▶ **PROBLEM**
If a line below contains the word "dropdown", count it. Please give the total and nothing else.

Stored data entries
Segment Open

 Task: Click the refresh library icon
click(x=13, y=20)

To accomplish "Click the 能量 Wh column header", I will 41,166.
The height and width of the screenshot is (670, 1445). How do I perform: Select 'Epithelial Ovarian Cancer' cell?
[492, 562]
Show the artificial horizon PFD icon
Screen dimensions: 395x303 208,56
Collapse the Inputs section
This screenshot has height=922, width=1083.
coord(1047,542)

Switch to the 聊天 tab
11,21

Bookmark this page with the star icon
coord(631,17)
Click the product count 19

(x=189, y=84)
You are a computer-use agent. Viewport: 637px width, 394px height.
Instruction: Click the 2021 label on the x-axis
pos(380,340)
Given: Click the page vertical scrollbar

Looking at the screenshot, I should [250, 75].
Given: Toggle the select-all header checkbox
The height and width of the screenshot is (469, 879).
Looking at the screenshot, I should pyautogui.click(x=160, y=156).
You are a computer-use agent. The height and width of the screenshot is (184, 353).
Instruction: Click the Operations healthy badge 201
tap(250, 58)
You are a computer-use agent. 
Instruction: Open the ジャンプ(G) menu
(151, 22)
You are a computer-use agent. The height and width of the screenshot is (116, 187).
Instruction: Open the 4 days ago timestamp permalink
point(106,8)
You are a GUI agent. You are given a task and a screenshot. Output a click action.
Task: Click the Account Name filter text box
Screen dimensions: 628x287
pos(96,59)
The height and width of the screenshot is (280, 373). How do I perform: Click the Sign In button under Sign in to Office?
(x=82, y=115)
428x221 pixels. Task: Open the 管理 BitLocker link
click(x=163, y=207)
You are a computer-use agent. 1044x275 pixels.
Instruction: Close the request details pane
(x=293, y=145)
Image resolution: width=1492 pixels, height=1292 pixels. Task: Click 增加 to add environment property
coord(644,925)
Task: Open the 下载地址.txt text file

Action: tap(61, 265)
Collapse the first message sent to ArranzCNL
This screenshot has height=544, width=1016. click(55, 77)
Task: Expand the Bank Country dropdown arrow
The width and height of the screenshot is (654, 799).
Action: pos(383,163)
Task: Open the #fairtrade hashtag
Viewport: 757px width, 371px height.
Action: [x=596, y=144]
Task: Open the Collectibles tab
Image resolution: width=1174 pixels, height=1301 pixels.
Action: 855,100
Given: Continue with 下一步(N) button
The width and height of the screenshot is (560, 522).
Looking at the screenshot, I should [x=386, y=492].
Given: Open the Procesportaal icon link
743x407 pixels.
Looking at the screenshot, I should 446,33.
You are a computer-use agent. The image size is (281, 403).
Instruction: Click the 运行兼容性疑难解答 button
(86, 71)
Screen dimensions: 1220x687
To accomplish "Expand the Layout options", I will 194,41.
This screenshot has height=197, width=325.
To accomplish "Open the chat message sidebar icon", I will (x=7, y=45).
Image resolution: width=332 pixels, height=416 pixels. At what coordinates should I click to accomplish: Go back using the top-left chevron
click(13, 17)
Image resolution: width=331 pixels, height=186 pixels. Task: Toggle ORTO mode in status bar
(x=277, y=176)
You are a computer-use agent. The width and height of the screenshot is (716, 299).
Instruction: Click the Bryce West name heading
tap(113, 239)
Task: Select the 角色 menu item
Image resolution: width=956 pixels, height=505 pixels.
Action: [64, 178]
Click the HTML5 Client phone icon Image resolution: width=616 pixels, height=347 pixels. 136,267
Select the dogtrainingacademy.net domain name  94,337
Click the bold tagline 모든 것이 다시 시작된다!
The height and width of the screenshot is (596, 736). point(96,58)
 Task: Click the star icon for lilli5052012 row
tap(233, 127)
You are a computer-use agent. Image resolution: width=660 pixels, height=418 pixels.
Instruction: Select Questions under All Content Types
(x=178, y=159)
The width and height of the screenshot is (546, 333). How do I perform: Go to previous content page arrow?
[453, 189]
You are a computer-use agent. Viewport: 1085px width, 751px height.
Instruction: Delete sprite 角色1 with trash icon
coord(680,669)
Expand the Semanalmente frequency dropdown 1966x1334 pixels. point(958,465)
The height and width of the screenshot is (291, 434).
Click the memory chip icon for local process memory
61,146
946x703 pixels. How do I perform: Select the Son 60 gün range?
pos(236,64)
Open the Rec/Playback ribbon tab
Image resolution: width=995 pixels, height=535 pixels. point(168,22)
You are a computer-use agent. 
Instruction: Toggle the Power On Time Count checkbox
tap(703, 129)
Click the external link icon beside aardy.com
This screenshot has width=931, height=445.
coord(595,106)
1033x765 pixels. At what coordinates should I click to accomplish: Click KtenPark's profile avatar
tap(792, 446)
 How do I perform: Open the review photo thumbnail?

Segment Closed

▶ **WRITTEN SOLUTION**
2